The two Marines had never met, but Broadmeadow never hesitated to accept the offer to perform the ceremony. They had shared something very special.
“I want to talk about Norwich University,” Broadmeadow told approximately 150 seated guests and museum patrons who lined the railings of the upper decks, “because I know it was Ray’s experiences there that made him who he is today.
“Ray has earned his place. It’s much deeper than a promotion ... [It is about] what the Corps recognizes you are prepared to do in the future.”
At the after-party, Broadmeadow said he traveled all the way from Georgia to attend the event.
“Being a general officer in the Marine Corps is a special thing and [so it is] to promote one,” he said. “And the Norwich connection; even 30 years later it’s still pretty special.”
He was not alone in singling out the importance of ties to Norwich, the country’s oldest private military college. Among the family members and fellow Marines were Norwich President Richard W. Schneider and five of Descheneaux’s classmates from The Hill. Four of the seven alumni in attendance have now achieved the level of general or flag officer—general military terms referring to senior officers able to establish command under a flag. Some of the guests were close friends.

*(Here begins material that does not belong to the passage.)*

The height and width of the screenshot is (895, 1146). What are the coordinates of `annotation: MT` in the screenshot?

Emil Diaz ’87, an accountant who went into the private sector after leaving the military, traveled to the ceremony from Massachusetts to celebrate with his friend whom he had not seen in decades. The two commissioned together and spent six months at The Basic School at Quantico, Va. He is still grateful for his friend’s fortitude during challenging times.

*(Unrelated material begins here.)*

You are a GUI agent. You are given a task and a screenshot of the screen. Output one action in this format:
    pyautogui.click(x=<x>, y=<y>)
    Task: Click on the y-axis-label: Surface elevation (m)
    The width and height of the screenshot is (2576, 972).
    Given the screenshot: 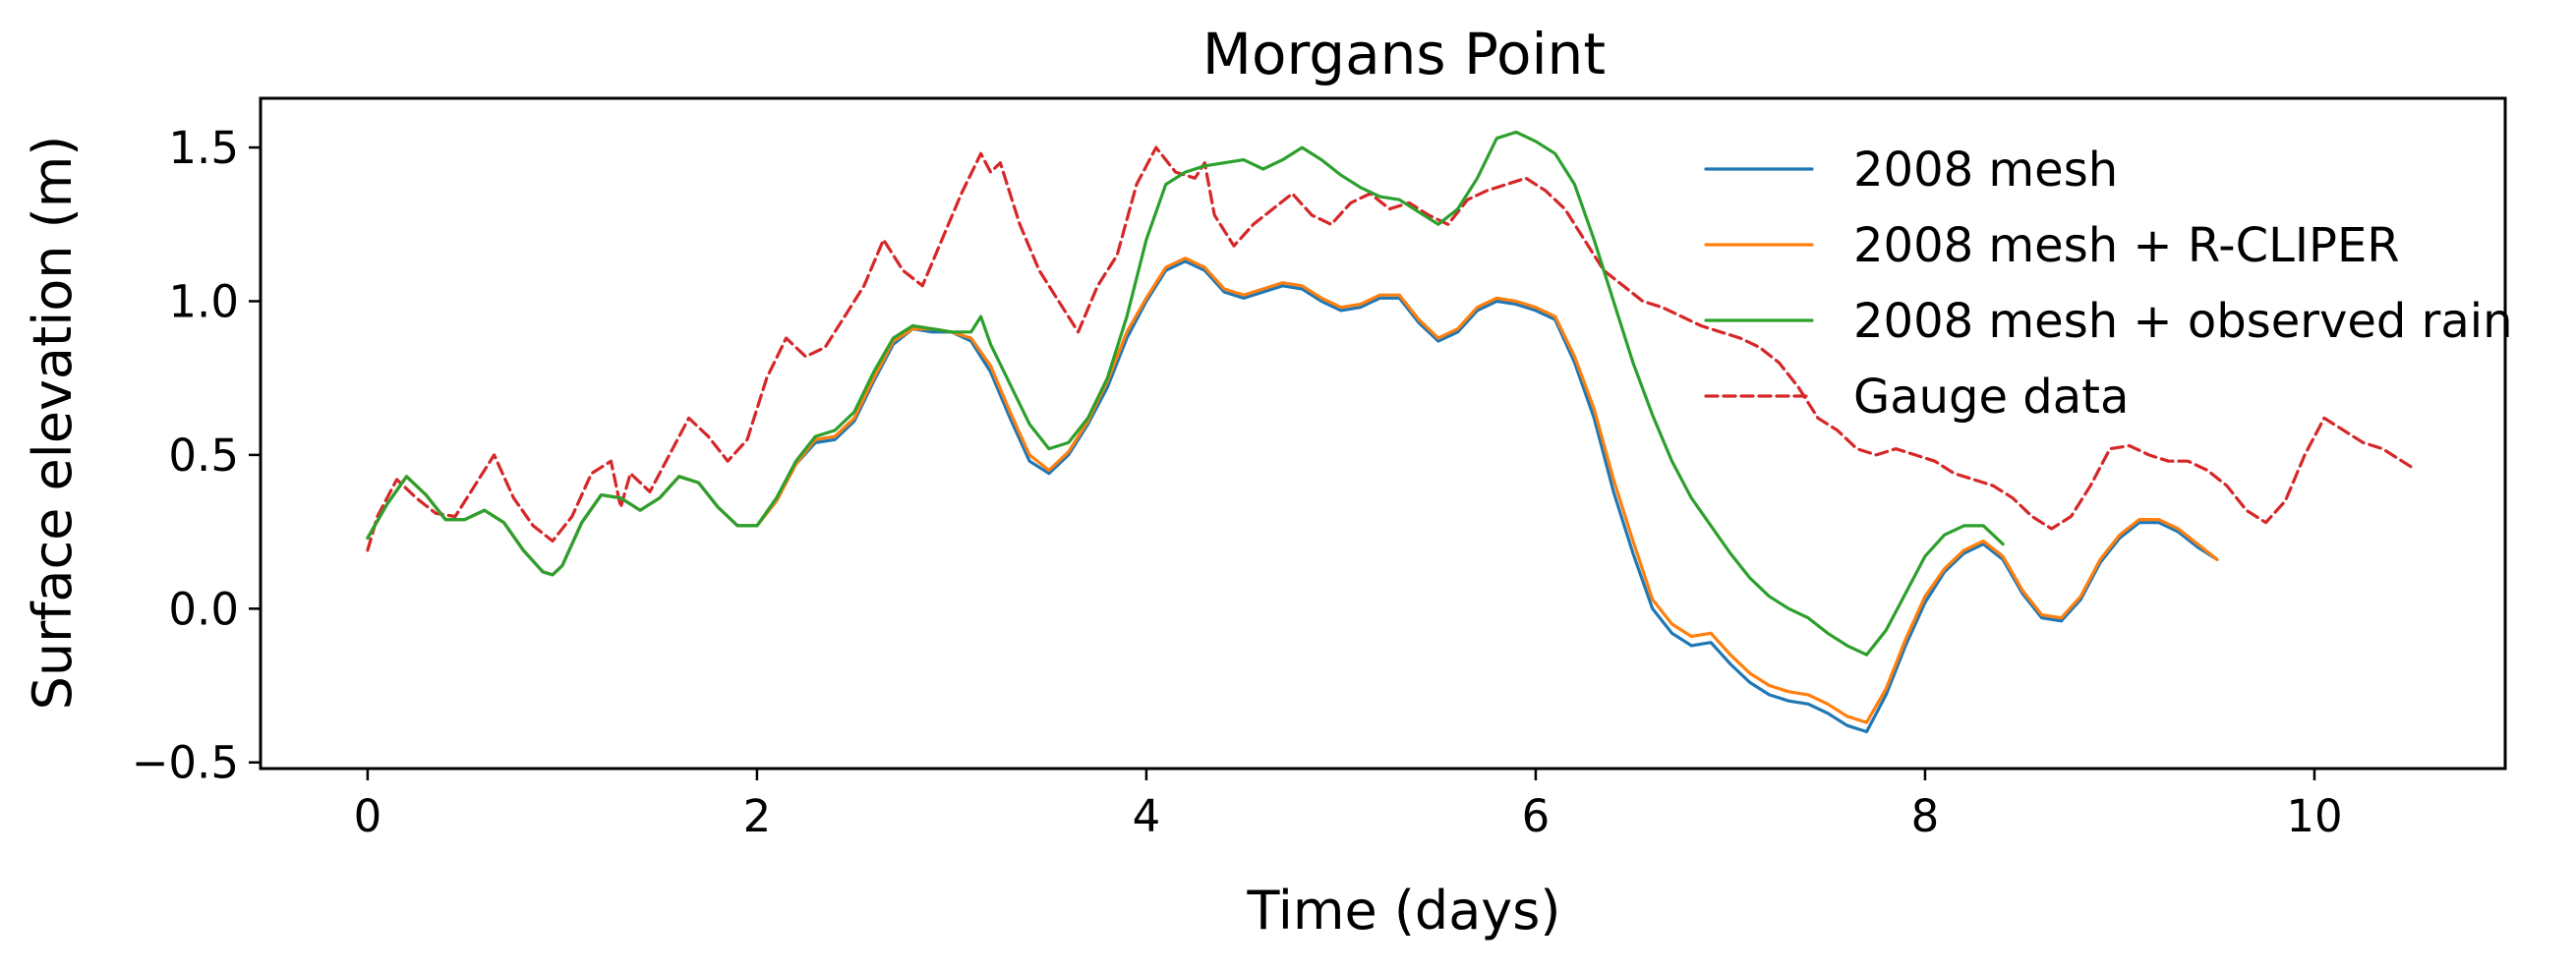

There was a particularly tough night during training at Quantico that he and Descheneaux spent digging ditches. Diaz said he had just about had enough when the holes started to fill with water. But Descheneaux’s good humor and can-do attitude—the same attitude that had helped his friends through late nights in the engineering lab—saw them through the night and through the training.
“That’s just the kind of guy Ray is,” said Diaz.
Another ceremony guest, Navy Rear Adm. Daniel J. MacDonnell ’86, who is awaiting official promotion, was a first sergeant in the Corps' Foxtrot Company, 2nd Battalion. Three other classmates from the unit were Hemant Kishan of Detroit, Mich., Benton Burgess of Chelmsford, Mass., and Air Force Brig. Gen. Cedric D. George ’87, commander of Warner Robins Air Logistics Complex at Robins Air Force Base in Georgia. All shared war stories of life in the Corps of Cadets in the 1980s, and long nights in the engineering labs.
All said some version of the same thing: As soon as conversation began, it was as though they were picking up where they left off as friends nearly 30 years ago.
Descheneaux, a pilot for FedEx, lives in Tennessee with his wife and three children. His military biography includes service in the Balkans, Europe, the Middle East, the Far East, East and Central Africa, where he was involved in the successful evacuation of more than 240 Americans from Rwanda’s Civil War in 1994.
During the ceremony, Descheneaux wanted to make sure he conveyed his deep gratitude for all the experiences and challenges that brought him to this day.
“I am a mosaic of you; I reflect you,” he said to his family, friends and colleagues after taking the Officer’s Oath.